Marble Diagrams - Rxjava operators

I love the use of Marble Diagrams for representing the different ReactiveX operations. It really clarifies the behavior of some complex operations. RxJava uses these diagrams in its Javadocs and provides the following legend to explain Marble diagrams:



Keeping the marble diagrams in mind, here is a sample test for flatMap operation, written using the Rx-Scala library:

val colors = Observable.just("Red", "Green", "Blue")

val f: String => Observable[String]  = (x: String) => Observable.interval(x.length() seconds).map(_ => x).take(2)

val obs: Observable[String] = colors.flatMap(f)

assert(obs.toBlocking.toList == List("Red", "Blue", "Green", "Red", "Blue", "Green"))

and the marble diagram for the operation:


Given this, the flow in the test should become very clear - we start with an Observable which emits three values "Red", "Green", "Blue", the function transforms an element to another Observable, calling the flatMap now makes this mapping and flattens the result to an Observable.
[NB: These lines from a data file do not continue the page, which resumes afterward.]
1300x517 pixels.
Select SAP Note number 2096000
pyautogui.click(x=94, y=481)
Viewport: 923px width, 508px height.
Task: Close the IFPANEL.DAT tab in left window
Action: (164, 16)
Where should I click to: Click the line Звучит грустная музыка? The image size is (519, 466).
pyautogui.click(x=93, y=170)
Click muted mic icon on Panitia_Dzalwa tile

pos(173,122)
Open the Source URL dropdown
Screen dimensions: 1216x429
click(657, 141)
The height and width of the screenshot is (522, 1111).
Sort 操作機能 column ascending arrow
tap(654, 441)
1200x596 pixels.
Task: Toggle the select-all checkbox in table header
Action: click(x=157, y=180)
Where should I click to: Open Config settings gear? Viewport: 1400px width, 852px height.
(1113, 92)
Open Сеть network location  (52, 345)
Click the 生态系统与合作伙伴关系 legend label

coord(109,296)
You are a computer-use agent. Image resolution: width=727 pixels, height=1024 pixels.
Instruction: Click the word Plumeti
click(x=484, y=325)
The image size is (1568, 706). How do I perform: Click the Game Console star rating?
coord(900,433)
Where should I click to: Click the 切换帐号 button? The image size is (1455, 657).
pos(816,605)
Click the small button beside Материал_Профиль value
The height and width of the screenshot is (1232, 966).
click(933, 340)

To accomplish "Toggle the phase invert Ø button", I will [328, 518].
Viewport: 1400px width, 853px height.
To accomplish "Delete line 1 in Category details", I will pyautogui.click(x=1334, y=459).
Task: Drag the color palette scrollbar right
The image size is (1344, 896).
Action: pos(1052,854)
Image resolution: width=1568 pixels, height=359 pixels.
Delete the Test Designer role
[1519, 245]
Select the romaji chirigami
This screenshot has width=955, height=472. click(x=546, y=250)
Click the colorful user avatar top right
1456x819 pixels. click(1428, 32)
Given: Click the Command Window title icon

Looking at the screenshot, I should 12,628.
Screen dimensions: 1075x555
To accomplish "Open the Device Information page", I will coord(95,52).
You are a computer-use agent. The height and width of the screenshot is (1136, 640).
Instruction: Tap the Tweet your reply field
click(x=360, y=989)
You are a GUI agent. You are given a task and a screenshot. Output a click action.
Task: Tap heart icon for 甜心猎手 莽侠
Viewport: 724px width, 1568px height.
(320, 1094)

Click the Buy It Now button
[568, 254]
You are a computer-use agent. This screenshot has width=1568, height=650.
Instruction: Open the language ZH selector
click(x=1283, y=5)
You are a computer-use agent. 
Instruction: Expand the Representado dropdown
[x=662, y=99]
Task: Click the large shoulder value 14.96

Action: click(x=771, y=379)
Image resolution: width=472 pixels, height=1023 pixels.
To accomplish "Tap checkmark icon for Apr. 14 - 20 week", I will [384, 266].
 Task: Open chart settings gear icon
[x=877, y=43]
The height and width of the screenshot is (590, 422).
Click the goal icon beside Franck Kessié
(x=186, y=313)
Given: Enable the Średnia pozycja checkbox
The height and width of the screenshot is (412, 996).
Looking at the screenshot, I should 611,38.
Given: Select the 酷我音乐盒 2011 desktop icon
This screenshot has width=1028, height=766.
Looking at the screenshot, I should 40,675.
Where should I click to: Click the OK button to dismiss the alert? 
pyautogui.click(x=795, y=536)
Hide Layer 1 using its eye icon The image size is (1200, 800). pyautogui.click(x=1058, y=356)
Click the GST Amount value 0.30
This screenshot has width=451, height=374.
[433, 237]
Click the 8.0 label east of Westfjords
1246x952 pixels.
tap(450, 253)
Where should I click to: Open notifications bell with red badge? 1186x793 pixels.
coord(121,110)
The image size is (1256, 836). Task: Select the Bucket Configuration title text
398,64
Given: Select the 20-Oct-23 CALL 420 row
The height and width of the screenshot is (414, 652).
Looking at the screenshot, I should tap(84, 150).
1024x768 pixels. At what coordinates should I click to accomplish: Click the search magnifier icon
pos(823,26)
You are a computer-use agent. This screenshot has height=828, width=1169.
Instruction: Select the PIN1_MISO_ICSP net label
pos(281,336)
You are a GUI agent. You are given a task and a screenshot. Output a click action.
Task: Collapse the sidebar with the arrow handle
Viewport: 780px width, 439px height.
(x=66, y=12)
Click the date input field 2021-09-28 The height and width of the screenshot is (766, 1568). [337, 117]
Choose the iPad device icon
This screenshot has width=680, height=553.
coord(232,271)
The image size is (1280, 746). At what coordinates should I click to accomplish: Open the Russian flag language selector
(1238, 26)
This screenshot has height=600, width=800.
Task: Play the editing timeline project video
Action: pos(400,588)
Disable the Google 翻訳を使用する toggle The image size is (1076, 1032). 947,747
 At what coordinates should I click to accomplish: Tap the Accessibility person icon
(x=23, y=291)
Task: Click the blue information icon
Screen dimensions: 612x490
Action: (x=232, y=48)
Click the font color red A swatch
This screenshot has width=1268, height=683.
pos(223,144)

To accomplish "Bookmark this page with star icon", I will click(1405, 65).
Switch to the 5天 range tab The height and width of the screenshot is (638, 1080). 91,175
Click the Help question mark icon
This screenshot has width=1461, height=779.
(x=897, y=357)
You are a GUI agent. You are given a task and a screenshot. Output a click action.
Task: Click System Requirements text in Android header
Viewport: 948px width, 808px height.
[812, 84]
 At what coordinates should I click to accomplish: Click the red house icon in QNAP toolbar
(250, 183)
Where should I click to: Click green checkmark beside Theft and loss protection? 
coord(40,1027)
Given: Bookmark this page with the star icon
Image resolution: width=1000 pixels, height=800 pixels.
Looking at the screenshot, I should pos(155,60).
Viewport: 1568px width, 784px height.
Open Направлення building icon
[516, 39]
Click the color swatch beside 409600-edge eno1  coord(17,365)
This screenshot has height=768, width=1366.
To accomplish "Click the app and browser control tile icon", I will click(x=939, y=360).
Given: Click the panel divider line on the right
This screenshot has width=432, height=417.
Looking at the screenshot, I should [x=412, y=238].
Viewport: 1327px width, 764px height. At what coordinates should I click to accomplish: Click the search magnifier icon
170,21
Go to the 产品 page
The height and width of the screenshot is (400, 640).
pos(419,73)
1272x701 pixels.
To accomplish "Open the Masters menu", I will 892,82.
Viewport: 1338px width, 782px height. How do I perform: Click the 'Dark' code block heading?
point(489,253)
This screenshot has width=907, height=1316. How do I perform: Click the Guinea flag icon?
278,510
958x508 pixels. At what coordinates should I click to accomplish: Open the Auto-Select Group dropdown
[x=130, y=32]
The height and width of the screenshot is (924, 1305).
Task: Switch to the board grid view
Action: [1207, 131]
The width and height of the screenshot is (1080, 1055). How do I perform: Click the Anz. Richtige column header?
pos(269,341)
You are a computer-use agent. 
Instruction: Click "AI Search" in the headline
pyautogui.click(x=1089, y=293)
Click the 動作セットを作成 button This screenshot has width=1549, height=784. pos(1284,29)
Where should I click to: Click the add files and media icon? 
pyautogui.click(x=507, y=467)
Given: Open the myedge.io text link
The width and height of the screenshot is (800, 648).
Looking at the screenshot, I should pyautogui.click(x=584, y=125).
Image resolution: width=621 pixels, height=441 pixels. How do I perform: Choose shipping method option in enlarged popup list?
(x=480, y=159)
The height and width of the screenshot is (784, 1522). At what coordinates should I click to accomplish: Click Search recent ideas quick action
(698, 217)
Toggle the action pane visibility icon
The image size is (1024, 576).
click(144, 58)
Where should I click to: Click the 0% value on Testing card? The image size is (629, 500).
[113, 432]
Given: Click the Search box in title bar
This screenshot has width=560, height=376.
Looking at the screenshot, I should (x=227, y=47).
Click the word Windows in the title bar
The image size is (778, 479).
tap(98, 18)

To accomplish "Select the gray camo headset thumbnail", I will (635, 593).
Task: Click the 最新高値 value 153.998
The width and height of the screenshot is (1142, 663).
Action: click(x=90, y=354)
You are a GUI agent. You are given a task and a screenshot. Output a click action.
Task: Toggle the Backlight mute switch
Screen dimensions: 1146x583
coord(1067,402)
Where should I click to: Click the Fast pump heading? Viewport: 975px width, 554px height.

Another a little more complex variation of the flatMap operation has the following signature in scala:

def flatMap[R](onNext: (T) ⇒ Observable[R], onError: (Throwable) ⇒ Observable[R], onCompleted: () ⇒ Observable[R]): Observable[R]

or the following in Java:
public final <R> Observable<R> flatMap(Func1<? super T,? extends Observable<? extends R>> onNext,
                        Func1<? super java.lang.Throwable,? extends Observable<? extends R>> onError,
                        Func0<? extends Observable<? extends R>> onCompleted)


again best explained using its Marble diagram:



Here is a test for this variation of flatMap:

val colors = Observable.just("Red", "Green", "Blue")

val f: String => Observable[String]  = (x: String) => Observable.just(x, x)

val d = () => Observable.just("done")

val e: Throwable => Observable[String] = e => Observable.just(e.getMessage)

val obs: Observable[String] = colors.flatMap(f, e, d)

assert(obs.toBlocking.toList == List("Red", "Red", "Green", "Green", "Blue", "Blue", "done"))


In conclusion, I really appreciate the effort that goes behind creating these marble diagrams by the authors of ReactiveX and feel that they clarify the purpose of the operations neatly.